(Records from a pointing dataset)
+--

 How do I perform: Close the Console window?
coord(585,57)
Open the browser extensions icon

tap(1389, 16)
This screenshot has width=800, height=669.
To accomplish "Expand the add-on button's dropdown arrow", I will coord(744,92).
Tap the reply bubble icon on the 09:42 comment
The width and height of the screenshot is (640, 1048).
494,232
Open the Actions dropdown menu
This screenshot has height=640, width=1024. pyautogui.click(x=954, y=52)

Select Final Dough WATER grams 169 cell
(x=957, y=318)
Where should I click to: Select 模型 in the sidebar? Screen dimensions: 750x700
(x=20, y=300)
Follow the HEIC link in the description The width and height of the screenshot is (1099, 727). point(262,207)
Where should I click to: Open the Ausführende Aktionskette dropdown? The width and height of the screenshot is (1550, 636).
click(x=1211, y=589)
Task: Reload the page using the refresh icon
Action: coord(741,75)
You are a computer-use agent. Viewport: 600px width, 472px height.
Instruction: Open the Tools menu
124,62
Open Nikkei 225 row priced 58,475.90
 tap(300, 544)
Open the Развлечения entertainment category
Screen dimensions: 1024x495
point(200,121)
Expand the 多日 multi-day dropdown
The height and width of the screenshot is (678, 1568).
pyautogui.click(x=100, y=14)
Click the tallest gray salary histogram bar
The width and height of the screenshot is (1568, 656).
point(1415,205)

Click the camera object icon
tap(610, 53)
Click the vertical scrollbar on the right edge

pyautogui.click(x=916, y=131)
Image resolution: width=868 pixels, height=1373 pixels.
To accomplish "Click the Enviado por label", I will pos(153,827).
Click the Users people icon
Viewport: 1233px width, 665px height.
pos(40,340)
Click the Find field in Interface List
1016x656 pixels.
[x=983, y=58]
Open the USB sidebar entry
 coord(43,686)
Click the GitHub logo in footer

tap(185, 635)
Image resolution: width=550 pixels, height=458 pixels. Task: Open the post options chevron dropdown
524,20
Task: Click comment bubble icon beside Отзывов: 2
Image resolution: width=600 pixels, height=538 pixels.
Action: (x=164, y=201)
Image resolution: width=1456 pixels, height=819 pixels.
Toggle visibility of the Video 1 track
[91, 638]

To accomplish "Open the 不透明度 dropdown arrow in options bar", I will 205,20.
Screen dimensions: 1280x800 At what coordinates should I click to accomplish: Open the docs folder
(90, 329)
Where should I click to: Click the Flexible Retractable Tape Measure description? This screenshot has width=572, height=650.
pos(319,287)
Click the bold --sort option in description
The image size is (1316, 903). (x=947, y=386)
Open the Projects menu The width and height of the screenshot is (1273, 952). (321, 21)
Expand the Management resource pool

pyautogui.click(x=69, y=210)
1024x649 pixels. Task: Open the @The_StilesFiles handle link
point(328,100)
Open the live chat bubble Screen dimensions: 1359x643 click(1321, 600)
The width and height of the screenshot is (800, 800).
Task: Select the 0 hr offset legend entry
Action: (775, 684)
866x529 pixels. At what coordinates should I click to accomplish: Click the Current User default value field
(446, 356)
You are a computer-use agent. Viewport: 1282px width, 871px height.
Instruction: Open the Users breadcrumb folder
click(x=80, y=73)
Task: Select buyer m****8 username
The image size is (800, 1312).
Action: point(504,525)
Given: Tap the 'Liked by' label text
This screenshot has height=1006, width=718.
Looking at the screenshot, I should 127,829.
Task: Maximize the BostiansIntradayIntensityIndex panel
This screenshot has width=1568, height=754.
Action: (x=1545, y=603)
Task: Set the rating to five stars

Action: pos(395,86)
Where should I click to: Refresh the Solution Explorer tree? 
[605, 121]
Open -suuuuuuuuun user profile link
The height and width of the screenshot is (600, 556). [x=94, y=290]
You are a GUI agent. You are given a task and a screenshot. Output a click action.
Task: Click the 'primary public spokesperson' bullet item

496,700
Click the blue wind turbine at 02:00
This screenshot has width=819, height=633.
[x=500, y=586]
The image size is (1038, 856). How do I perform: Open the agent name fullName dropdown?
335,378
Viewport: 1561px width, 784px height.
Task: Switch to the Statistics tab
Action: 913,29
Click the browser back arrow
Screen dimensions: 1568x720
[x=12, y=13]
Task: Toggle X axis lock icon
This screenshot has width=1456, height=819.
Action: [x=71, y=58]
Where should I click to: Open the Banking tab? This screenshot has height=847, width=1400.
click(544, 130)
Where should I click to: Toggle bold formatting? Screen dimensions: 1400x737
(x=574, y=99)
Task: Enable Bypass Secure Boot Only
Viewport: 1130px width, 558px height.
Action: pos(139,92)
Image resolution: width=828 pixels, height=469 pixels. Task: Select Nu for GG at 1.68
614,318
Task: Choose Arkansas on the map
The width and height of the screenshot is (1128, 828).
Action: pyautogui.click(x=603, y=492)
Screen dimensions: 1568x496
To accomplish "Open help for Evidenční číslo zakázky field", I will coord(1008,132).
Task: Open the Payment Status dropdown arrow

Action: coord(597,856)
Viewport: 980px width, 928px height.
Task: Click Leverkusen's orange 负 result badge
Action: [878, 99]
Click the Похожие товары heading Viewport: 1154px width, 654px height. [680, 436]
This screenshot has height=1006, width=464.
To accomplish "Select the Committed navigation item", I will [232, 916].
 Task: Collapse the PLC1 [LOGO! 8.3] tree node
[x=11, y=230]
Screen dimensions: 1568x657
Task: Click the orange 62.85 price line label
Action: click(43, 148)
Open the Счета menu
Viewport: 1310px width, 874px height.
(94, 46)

+--

> [Task description]: Copy out the records verbatim, everything from the line containing "Where should I click to: Click" down to the line containing "Action: [x=71, y=58]".

> [Full answer]:
Where should I click to: Click the Flexible Retractable Tape Measure description? This screenshot has width=572, height=650.
pos(319,287)
Click the bold --sort option in description
The image size is (1316, 903). (x=947, y=386)
Open the Projects menu The width and height of the screenshot is (1273, 952). (321, 21)
Expand the Management resource pool

pyautogui.click(x=69, y=210)
1024x649 pixels. Task: Open the @The_StilesFiles handle link
point(328,100)
Open the live chat bubble Screen dimensions: 1359x643 click(1321, 600)
The width and height of the screenshot is (800, 800).
Task: Select the 0 hr offset legend entry
Action: (775, 684)
866x529 pixels. At what coordinates should I click to accomplish: Click the Current User default value field
(446, 356)
You are a computer-use agent. Viewport: 1282px width, 871px height.
Instruction: Open the Users breadcrumb folder
click(x=80, y=73)
Task: Select buyer m****8 username
The image size is (800, 1312).
Action: point(504,525)
Given: Tap the 'Liked by' label text
This screenshot has height=1006, width=718.
Looking at the screenshot, I should 127,829.
Task: Maximize the BostiansIntradayIntensityIndex panel
This screenshot has width=1568, height=754.
Action: (x=1545, y=603)
Task: Set the rating to five stars

Action: pos(395,86)
Where should I click to: Refresh the Solution Explorer tree? 
[605, 121]
Open -suuuuuuuuun user profile link
The height and width of the screenshot is (600, 556). [x=94, y=290]
You are a GUI agent. You are given a task and a screenshot. Output a click action.
Task: Click the 'primary public spokesperson' bullet item

496,700
Click the blue wind turbine at 02:00
This screenshot has width=819, height=633.
[x=500, y=586]
The image size is (1038, 856). How do I perform: Open the agent name fullName dropdown?
335,378
Viewport: 1561px width, 784px height.
Task: Switch to the Statistics tab
Action: 913,29
Click the browser back arrow
Screen dimensions: 1568x720
[x=12, y=13]
Task: Toggle X axis lock icon
This screenshot has width=1456, height=819.
Action: [x=71, y=58]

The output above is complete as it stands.